THE PROBLEM: Repeat each entry below without omitting a single word.

:: DATA ::

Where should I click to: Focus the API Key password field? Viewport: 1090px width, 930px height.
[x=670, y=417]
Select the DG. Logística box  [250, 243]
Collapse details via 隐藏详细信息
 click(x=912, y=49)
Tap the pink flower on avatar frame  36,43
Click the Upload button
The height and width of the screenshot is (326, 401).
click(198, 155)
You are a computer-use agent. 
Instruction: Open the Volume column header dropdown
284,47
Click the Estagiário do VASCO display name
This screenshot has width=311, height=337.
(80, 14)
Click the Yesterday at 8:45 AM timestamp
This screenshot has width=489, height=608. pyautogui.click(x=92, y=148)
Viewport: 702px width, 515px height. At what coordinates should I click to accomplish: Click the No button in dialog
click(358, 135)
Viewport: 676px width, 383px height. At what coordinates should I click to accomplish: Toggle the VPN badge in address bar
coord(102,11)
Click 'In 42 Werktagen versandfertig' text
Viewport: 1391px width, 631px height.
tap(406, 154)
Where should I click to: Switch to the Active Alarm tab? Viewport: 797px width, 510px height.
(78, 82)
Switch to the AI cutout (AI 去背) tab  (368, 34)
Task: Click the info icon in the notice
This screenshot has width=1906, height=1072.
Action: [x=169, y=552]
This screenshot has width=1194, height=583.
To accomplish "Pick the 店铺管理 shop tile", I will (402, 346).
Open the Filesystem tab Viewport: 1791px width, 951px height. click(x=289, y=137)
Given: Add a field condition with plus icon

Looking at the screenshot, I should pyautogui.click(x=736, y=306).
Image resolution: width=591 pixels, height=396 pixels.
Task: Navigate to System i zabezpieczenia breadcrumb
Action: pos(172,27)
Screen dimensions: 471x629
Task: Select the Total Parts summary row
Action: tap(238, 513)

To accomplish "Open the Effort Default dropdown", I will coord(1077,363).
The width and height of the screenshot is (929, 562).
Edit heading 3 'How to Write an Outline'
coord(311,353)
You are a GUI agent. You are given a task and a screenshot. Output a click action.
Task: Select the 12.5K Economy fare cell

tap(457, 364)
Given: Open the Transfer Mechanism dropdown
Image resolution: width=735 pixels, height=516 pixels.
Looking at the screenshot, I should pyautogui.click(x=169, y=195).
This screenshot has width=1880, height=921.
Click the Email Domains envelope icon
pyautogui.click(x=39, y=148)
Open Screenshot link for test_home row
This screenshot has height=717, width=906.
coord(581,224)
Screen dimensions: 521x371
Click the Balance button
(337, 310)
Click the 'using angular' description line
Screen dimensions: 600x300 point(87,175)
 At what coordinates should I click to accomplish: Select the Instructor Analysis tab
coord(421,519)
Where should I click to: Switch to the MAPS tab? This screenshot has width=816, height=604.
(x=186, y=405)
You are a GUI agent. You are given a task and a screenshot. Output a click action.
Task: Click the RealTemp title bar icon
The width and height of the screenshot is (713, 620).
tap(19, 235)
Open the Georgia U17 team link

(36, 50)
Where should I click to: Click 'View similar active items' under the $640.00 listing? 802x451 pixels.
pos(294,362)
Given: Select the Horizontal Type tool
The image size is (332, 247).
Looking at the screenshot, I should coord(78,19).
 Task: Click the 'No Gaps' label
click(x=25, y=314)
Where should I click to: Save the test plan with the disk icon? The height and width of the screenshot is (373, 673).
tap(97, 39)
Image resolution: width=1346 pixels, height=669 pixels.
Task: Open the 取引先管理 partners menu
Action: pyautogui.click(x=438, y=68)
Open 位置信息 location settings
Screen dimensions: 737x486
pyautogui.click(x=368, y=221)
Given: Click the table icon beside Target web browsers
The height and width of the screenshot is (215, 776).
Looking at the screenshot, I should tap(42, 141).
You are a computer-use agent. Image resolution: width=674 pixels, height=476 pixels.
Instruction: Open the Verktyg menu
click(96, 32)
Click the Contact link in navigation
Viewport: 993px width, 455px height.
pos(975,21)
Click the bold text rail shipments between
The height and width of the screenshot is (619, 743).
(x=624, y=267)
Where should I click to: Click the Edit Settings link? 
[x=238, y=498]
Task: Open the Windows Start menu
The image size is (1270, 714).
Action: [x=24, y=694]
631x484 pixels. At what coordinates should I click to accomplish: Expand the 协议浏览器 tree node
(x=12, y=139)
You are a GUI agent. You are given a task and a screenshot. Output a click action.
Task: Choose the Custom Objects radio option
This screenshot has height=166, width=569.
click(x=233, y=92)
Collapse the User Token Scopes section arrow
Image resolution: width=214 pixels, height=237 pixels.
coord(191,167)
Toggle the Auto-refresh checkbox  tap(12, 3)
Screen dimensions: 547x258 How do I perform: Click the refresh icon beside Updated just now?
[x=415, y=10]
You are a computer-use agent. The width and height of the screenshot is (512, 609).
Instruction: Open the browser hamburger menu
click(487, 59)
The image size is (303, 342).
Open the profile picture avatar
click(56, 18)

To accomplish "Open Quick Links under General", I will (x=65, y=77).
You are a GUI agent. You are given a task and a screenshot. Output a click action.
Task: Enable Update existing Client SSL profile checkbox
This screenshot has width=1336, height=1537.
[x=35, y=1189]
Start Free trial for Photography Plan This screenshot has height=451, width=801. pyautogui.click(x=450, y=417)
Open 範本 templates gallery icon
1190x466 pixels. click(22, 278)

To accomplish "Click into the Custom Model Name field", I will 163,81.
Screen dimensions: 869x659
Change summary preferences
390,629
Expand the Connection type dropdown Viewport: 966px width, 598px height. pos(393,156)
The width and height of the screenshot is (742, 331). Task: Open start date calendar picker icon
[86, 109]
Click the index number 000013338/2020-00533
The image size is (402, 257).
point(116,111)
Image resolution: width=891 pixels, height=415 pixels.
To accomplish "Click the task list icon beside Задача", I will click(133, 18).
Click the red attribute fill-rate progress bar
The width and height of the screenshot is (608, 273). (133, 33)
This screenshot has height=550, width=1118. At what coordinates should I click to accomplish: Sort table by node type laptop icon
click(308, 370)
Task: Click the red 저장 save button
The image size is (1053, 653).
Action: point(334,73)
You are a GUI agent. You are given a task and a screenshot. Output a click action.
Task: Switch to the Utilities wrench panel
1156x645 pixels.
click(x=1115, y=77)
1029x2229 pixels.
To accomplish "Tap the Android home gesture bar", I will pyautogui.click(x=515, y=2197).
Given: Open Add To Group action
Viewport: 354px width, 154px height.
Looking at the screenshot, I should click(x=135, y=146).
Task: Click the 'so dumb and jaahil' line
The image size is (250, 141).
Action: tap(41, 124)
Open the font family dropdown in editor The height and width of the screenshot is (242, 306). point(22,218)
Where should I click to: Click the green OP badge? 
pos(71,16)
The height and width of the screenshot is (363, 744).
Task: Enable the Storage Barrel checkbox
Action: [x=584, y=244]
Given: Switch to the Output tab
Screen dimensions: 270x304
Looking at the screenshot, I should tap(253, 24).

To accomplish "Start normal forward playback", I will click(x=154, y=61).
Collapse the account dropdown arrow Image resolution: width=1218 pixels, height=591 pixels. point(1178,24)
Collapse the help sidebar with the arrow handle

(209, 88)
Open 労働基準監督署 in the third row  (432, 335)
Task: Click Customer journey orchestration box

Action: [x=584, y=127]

:::

RESPONSE TO THE EXERCISE:
Where should I click to: Focus the API Key password field? Viewport: 1090px width, 930px height.
[x=670, y=417]
Select the DG. Logística box  [250, 243]
Collapse details via 隐藏详细信息
 click(x=912, y=49)
Tap the pink flower on avatar frame  36,43
Click the Upload button
The height and width of the screenshot is (326, 401).
click(198, 155)
You are a computer-use agent. 
Instruction: Open the Volume column header dropdown
284,47
Click the Estagiário do VASCO display name
This screenshot has width=311, height=337.
(80, 14)
Click the Yesterday at 8:45 AM timestamp
This screenshot has width=489, height=608. pyautogui.click(x=92, y=148)
Viewport: 702px width, 515px height. At what coordinates should I click to accomplish: Click the No button in dialog
click(358, 135)
Viewport: 676px width, 383px height. At what coordinates should I click to accomplish: Toggle the VPN badge in address bar
coord(102,11)
Click 'In 42 Werktagen versandfertig' text
Viewport: 1391px width, 631px height.
tap(406, 154)
Where should I click to: Switch to the Active Alarm tab? Viewport: 797px width, 510px height.
(78, 82)
Switch to the AI cutout (AI 去背) tab  (368, 34)
Task: Click the info icon in the notice
This screenshot has width=1906, height=1072.
Action: [x=169, y=552]
This screenshot has width=1194, height=583.
To accomplish "Pick the 店铺管理 shop tile", I will (402, 346).
Open the Filesystem tab Viewport: 1791px width, 951px height. click(x=289, y=137)
Given: Add a field condition with plus icon

Looking at the screenshot, I should pyautogui.click(x=736, y=306).
Image resolution: width=591 pixels, height=396 pixels.
Task: Navigate to System i zabezpieczenia breadcrumb
Action: pos(172,27)
Screen dimensions: 471x629
Task: Select the Total Parts summary row
Action: tap(238, 513)

To accomplish "Open the Effort Default dropdown", I will coord(1077,363).
The width and height of the screenshot is (929, 562).
Edit heading 3 'How to Write an Outline'
coord(311,353)
You are a GUI agent. You are given a task and a screenshot. Output a click action.
Task: Select the 12.5K Economy fare cell

tap(457, 364)
Given: Open the Transfer Mechanism dropdown
Image resolution: width=735 pixels, height=516 pixels.
Looking at the screenshot, I should pyautogui.click(x=169, y=195).
This screenshot has width=1880, height=921.
Click the Email Domains envelope icon
pyautogui.click(x=39, y=148)
Open Screenshot link for test_home row
This screenshot has height=717, width=906.
coord(581,224)
Screen dimensions: 521x371
Click the Balance button
(337, 310)
Click the 'using angular' description line
Screen dimensions: 600x300 point(87,175)
 At what coordinates should I click to accomplish: Select the Instructor Analysis tab
coord(421,519)
Where should I click to: Switch to the MAPS tab? This screenshot has width=816, height=604.
(x=186, y=405)
You are a GUI agent. You are given a task and a screenshot. Output a click action.
Task: Click the RealTemp title bar icon
The width and height of the screenshot is (713, 620).
tap(19, 235)
Open the Georgia U17 team link

(36, 50)
Where should I click to: Click 'View similar active items' under the $640.00 listing? 802x451 pixels.
pos(294,362)
Given: Select the Horizontal Type tool
The image size is (332, 247).
Looking at the screenshot, I should coord(78,19).
 Task: Click the 'No Gaps' label
click(x=25, y=314)
Where should I click to: Save the test plan with the disk icon? The height and width of the screenshot is (373, 673).
tap(97, 39)
Image resolution: width=1346 pixels, height=669 pixels.
Task: Open the 取引先管理 partners menu
Action: pyautogui.click(x=438, y=68)
Open 位置信息 location settings
Screen dimensions: 737x486
pyautogui.click(x=368, y=221)
Given: Click the table icon beside Target web browsers
The height and width of the screenshot is (215, 776).
Looking at the screenshot, I should tap(42, 141).
You are a computer-use agent. Image resolution: width=674 pixels, height=476 pixels.
Instruction: Open the Verktyg menu
click(96, 32)
Click the Contact link in navigation
Viewport: 993px width, 455px height.
pos(975,21)
Click the bold text rail shipments between
The height and width of the screenshot is (619, 743).
(x=624, y=267)
Where should I click to: Click the Edit Settings link? 
[x=238, y=498]
Task: Open the Windows Start menu
The image size is (1270, 714).
Action: [x=24, y=694]
631x484 pixels. At what coordinates should I click to accomplish: Expand the 协议浏览器 tree node
(x=12, y=139)
You are a GUI agent. You are given a task and a screenshot. Output a click action.
Task: Choose the Custom Objects radio option
This screenshot has height=166, width=569.
click(x=233, y=92)
Collapse the User Token Scopes section arrow
Image resolution: width=214 pixels, height=237 pixels.
coord(191,167)
Toggle the Auto-refresh checkbox  tap(12, 3)
Screen dimensions: 547x258 How do I perform: Click the refresh icon beside Updated just now?
[x=415, y=10]
You are a computer-use agent. The width and height of the screenshot is (512, 609).
Instruction: Open the browser hamburger menu
click(487, 59)
The image size is (303, 342).
Open the profile picture avatar
click(56, 18)

To accomplish "Open Quick Links under General", I will (x=65, y=77).
You are a GUI agent. You are given a task and a screenshot. Output a click action.
Task: Enable Update existing Client SSL profile checkbox
This screenshot has width=1336, height=1537.
[x=35, y=1189]
Start Free trial for Photography Plan This screenshot has height=451, width=801. pyautogui.click(x=450, y=417)
Open 範本 templates gallery icon
1190x466 pixels. click(22, 278)

To accomplish "Click into the Custom Model Name field", I will 163,81.
Screen dimensions: 869x659
Change summary preferences
390,629
Expand the Connection type dropdown Viewport: 966px width, 598px height. pos(393,156)
The width and height of the screenshot is (742, 331). Task: Open start date calendar picker icon
[86, 109]
Click the index number 000013338/2020-00533
The image size is (402, 257).
point(116,111)
Image resolution: width=891 pixels, height=415 pixels.
To accomplish "Click the task list icon beside Задача", I will click(133, 18).
Click the red attribute fill-rate progress bar
The width and height of the screenshot is (608, 273). (133, 33)
This screenshot has height=550, width=1118. At what coordinates should I click to accomplish: Sort table by node type laptop icon
click(308, 370)
Task: Click the red 저장 save button
The image size is (1053, 653).
Action: point(334,73)
You are a GUI agent. You are given a task and a screenshot. Output a click action.
Task: Switch to the Utilities wrench panel
1156x645 pixels.
click(x=1115, y=77)
1029x2229 pixels.
To accomplish "Tap the Android home gesture bar", I will pyautogui.click(x=515, y=2197).
Given: Open Add To Group action
Viewport: 354px width, 154px height.
Looking at the screenshot, I should click(x=135, y=146).
Task: Click the 'so dumb and jaahil' line
The image size is (250, 141).
Action: tap(41, 124)
Open the font family dropdown in editor The height and width of the screenshot is (242, 306). point(22,218)
Where should I click to: Click the green OP badge? 
pos(71,16)
The height and width of the screenshot is (363, 744).
Task: Enable the Storage Barrel checkbox
Action: [x=584, y=244]
Given: Switch to the Output tab
Screen dimensions: 270x304
Looking at the screenshot, I should tap(253, 24).

To accomplish "Start normal forward playback", I will click(x=154, y=61).
Collapse the account dropdown arrow Image resolution: width=1218 pixels, height=591 pixels. point(1178,24)
Collapse the help sidebar with the arrow handle

(209, 88)
Open 労働基準監督署 in the third row  (432, 335)
Task: Click Customer journey orchestration box

Action: [x=584, y=127]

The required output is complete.